I know that the integral homology group of the manifold $M$ is given by $$ H_j(M,\mathbb{Z}) $$
I also have tried that $H_j(T^3,\mathbb{Z})$ is given by $$ H_0(T^3,\mathbb{Z})=\mathbb{Z}, $$ $$ H_1(T^3,\mathbb{Z})=\mathbb{Z}^3, $$ $$ H_2(T^3,\mathbb{Z})=\mathbb{Z}^3, $$ $$ H_3(T^3,\mathbb{Z})=\mathbb{Z}, $$
Could we or could you suggest how to derive $H_j(T^3 - D^2 \times S^1,\mathbb{Z})=?$ In particular $j=0,1,2,3$. Mostly: $$ H_1(T^3- D^2 \times S^1,\mathbb{Z})=?, $$ $$ H_2(T^3- D^2 \times S^1,\mathbb{Z})=?, $$ where we choose the $T^3=S^1_x \times S^1_y \times S^1_z$ of three circles.

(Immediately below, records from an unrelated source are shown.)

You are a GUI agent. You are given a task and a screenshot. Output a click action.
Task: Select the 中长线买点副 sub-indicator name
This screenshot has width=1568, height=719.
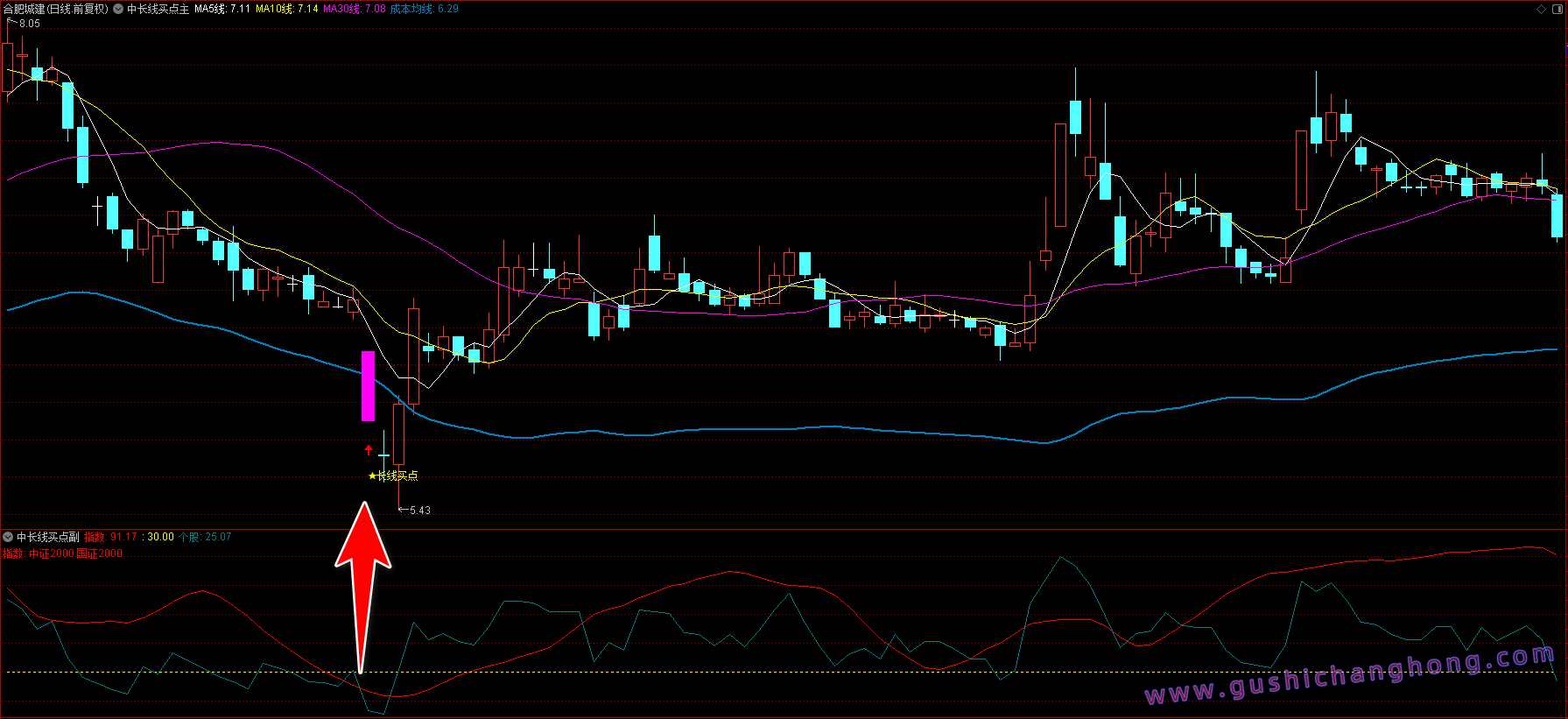point(48,537)
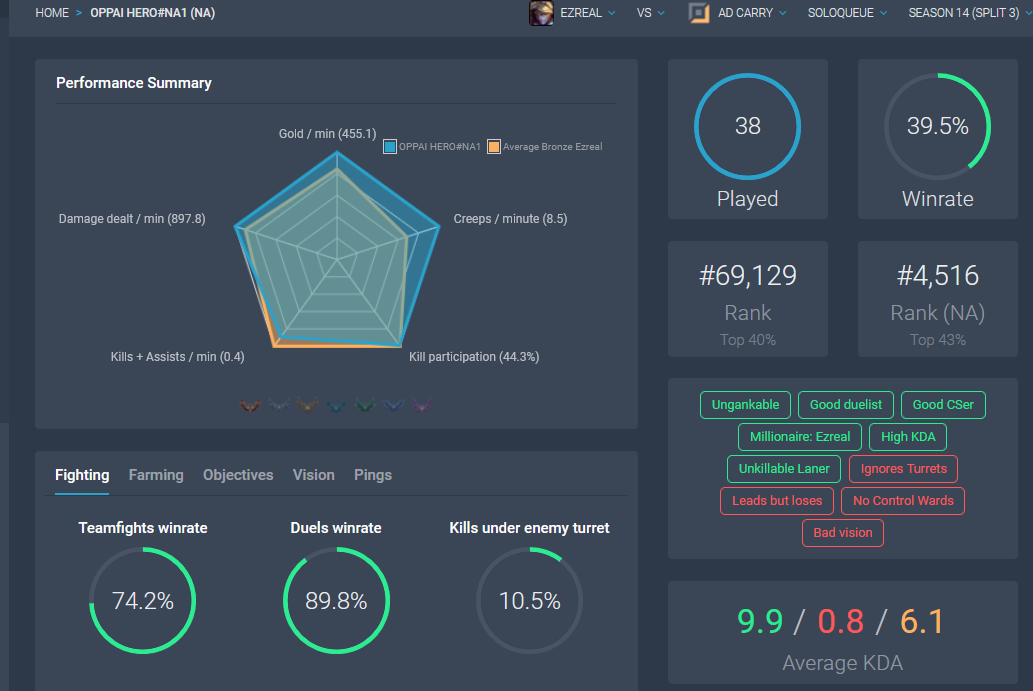The width and height of the screenshot is (1033, 691).
Task: Select the green Emerald rank emblem
Action: [364, 405]

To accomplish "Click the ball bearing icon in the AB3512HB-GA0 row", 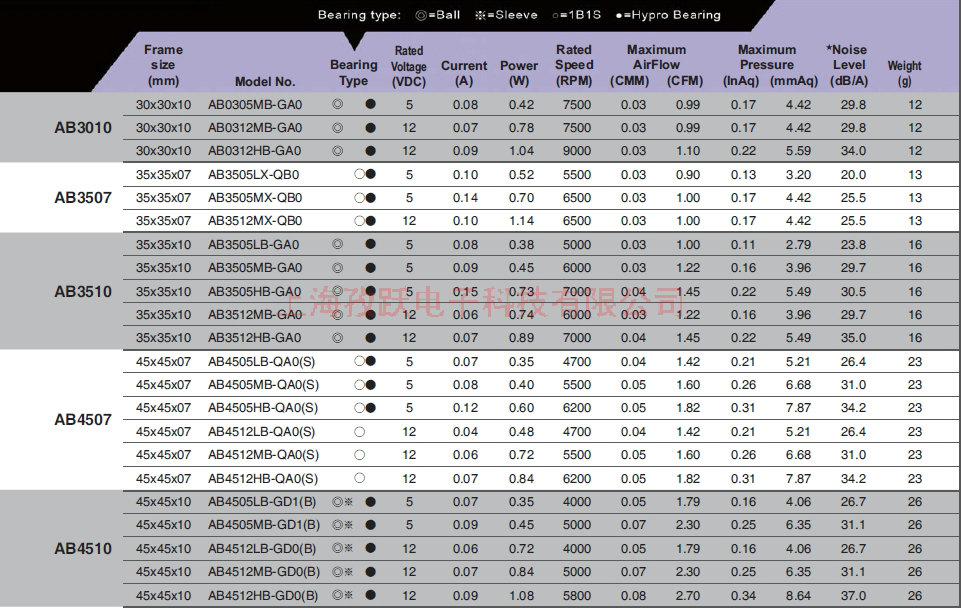I will coord(337,338).
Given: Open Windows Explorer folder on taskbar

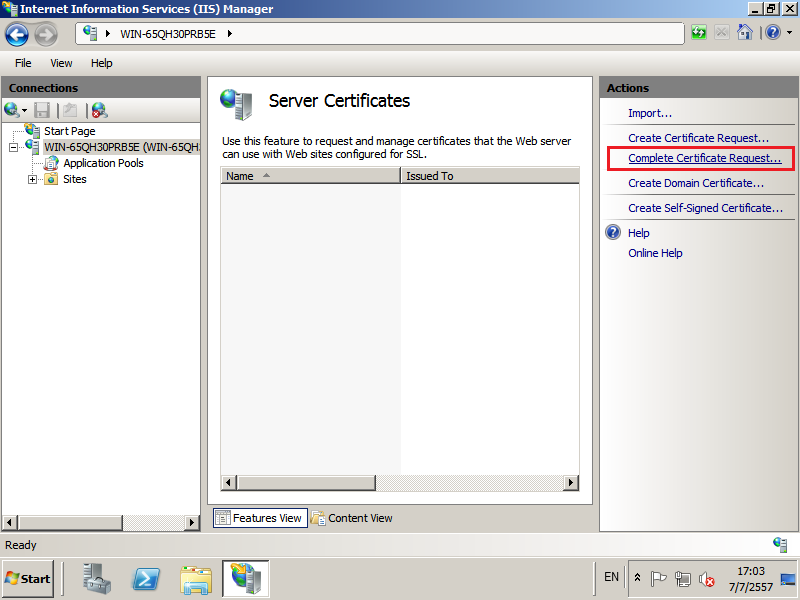Looking at the screenshot, I should click(196, 578).
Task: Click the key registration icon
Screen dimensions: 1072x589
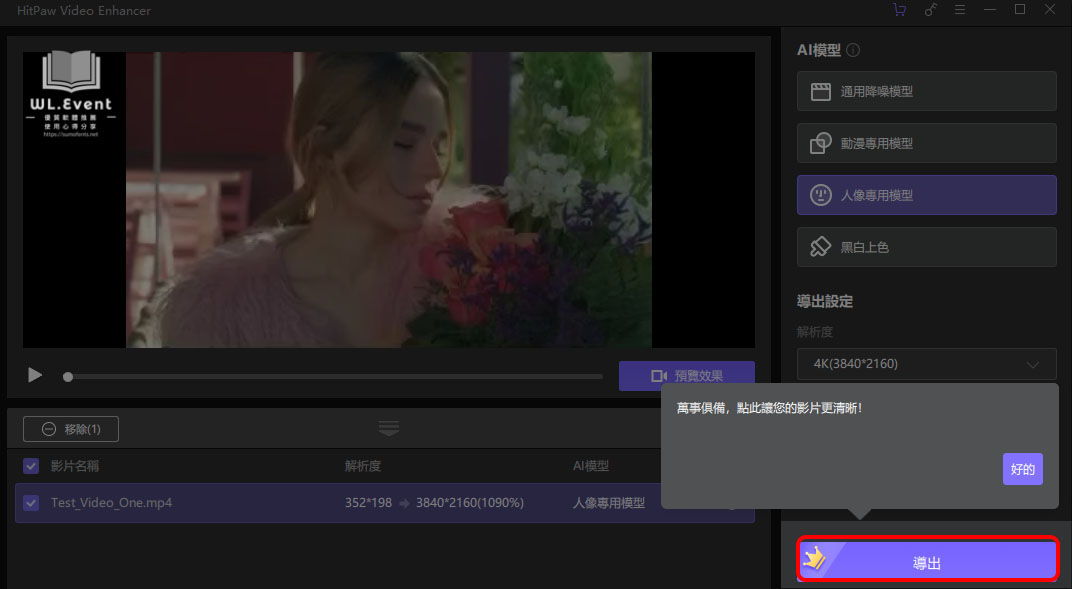Action: pyautogui.click(x=930, y=10)
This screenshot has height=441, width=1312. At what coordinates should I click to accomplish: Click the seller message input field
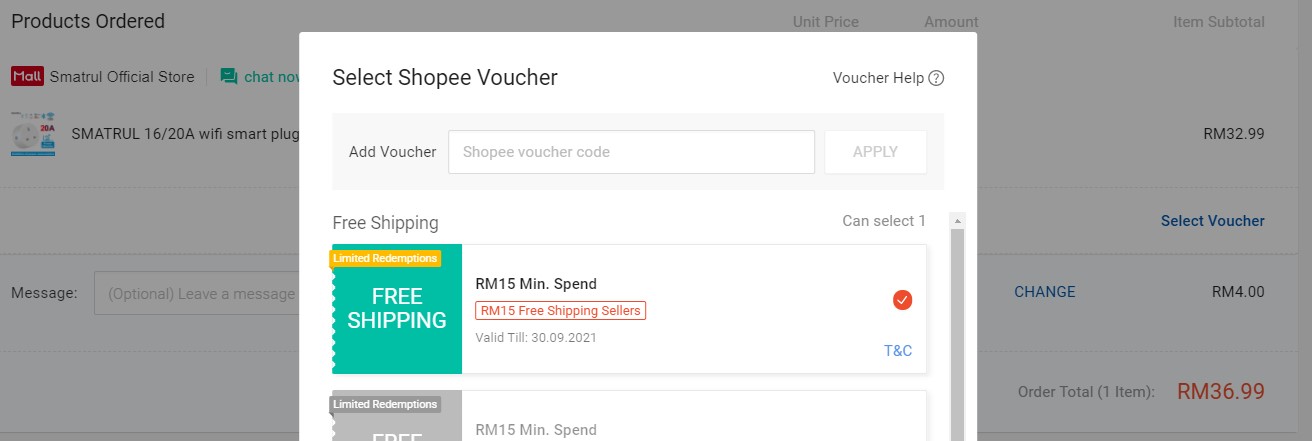pyautogui.click(x=200, y=294)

And we choose that $ D^2 \times S^1= D^2 \times S^1_z$ where its circle is along the same circle as $S^1_z$ of $T^3$, while the $D^2$ is a tiny 2-disk.
So by $T^3- D^2 \times S^1$, we make a small tubular neighborhood cut along a chosen $S^1_z$ circle, cut out from the $T^3$.
Thank you. <3